## Paginafragment
────
2023-2 Met de Hoogaars 'Johanna von Amrum' naar verre kusten

Spiegel der Zeilvaart maart 2023 nummer 2

De onlangs in het Stamboek ingeschreven hoogaars 'Johanna von Amrum' maakt verre reizen en is daar volgens de schipper prima voor toegerust. De hoogaars is een zeer oud scheepstype (de oudst bekende vermelding dateert uit 1488), het is van oorsprong een kleine schuit voor algemeen gebruik, die uitgroeide tot een vissersschip voor de Schelde Delta.
W
illem Rümpler is 75 jaar geleden geboren op Amrum, groeide er op en ging er naar school. Samen met vrienden maakte hij zijn eerste boottochten in de zeegaten tussen Föhr en Amrum, eilanden in de Duitse bocht. In 1997 kocht Willem zijn droomschip, een Lemsterhoogaars, in 1984 gebouwd door Dirk Kloos in Leiden. Bij een eerder bezoek aan Friesland in 1995 had dochter Kaike, die toen 14 was, het zusterschip, de 'Vrouwe Willemke', gezien. De familie huurde dat schip bij Heech by de Mar en heeft de hoogaars tijdens een vakantie van drie weken rond de Duitse Waddeneilanden uitgebreid getest. De eerste vuurdoop was het zeegat van Norderney, het Dovetief. Windkracht 5 uit het noorden met vallend water, wind tegen stroom. De helft van de bemanning vond het niet echt fijn, maar de hoogaars bleef droog doorvaren.
────
## Oefenrijen
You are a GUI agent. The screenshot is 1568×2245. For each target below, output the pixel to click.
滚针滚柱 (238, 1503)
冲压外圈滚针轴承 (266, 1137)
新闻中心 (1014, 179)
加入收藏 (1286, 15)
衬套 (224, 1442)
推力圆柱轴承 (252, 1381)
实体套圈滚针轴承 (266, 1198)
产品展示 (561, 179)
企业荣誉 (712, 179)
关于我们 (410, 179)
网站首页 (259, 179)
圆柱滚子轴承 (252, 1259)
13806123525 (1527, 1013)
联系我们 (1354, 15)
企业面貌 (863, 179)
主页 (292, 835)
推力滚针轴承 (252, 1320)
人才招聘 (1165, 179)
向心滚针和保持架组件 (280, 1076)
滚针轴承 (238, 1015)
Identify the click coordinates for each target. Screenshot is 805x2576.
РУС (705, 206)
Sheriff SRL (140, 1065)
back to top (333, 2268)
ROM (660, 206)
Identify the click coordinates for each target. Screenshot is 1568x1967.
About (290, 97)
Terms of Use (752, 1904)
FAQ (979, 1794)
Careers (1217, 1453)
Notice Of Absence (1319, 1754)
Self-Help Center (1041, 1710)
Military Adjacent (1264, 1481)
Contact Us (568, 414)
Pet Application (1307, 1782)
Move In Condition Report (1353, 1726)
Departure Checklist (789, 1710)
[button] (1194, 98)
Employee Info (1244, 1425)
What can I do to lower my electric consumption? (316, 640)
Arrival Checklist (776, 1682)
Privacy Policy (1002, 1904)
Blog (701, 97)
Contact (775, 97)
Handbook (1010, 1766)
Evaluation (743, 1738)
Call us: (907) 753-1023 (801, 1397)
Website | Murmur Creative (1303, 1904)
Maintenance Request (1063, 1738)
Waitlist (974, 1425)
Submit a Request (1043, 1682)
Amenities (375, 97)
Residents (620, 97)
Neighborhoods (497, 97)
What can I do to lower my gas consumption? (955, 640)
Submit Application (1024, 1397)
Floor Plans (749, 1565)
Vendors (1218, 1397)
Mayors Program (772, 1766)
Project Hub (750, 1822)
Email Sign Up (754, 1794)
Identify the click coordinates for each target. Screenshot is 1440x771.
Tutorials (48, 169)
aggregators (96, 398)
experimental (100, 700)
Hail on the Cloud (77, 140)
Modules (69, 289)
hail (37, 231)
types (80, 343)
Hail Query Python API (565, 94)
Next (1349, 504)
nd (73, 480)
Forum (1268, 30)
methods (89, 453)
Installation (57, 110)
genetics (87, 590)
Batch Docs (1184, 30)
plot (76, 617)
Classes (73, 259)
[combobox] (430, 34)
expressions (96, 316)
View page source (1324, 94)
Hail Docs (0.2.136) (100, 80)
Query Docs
────
## Opdrachten
a) Kopieer de volledige tekst over de hoogaars 'Johanna von Amrum' woordelijk.
b) Noteer uit de rijen letterlijk de regels vanaf de regel met "experimental (100, 700)" tot en met het einde van de rijen, en niets anders.
De tekst en de rijen zijn afkomstig uit verschillende bronnen.

## Antwoorden
a)
2023-2 Met de Hoogaars 'Johanna von Amrum' naar verre kusten

Spiegel der Zeilvaart maart 2023 nummer 2

De onlangs in het Stamboek ingeschreven hoogaars 'Johanna von Amrum' maakt verre reizen en is daar volgens de schipper prima voor toegerust. De hoogaars is een zeer oud scheepstype (de oudst bekende vermelding dateert uit 1488), het is van oorsprong een kleine schuit voor algemeen gebruik, die uitgroeide tot een vissersschip voor de Schelde Delta.
W
illem Rümpler is 75 jaar geleden geboren op Amrum, groeide er op en ging er naar school. Samen met vrienden maakte hij zijn eerste boottochten in de zeegaten tussen Föhr en Amrum, eilanden in de Duitse bocht. In 1997 kocht Willem zijn droomschip, een Lemsterhoogaars, in 1984 gebouwd door Dirk Kloos in Leiden. Bij een eerder bezoek aan Friesland in 1995 had dochter Kaike, die toen 14 was, het zusterschip, de 'Vrouwe Willemke', gezien. De familie huurde dat schip bij Heech by de Mar en heeft de hoogaars tijdens een vakantie van drie weken rond de Duitse Waddeneilanden uitgebreid getest. De eerste vuurdoop was het zeegat van Norderney, het Dovetief. Windkracht 5 uit het noorden met vallend water, wind tegen stroom. De helft van de bemanning vond het niet echt fijn, maar de hoogaars bleef droog doorvaren.

b)
experimental (100, 700)
Hail on the Cloud (77, 140)
Modules (69, 289)
hail (37, 231)
types (80, 343)
Hail Query Python API (565, 94)
Next (1349, 504)
nd (73, 480)
Forum (1268, 30)
methods (89, 453)
Installation (57, 110)
genetics (87, 590)
Batch Docs (1184, 30)
plot (76, 617)
Classes (73, 259)
[combobox] (430, 34)
expressions (96, 316)
View page source (1324, 94)
Hail Docs (0.2.136) (100, 80)
Query Docs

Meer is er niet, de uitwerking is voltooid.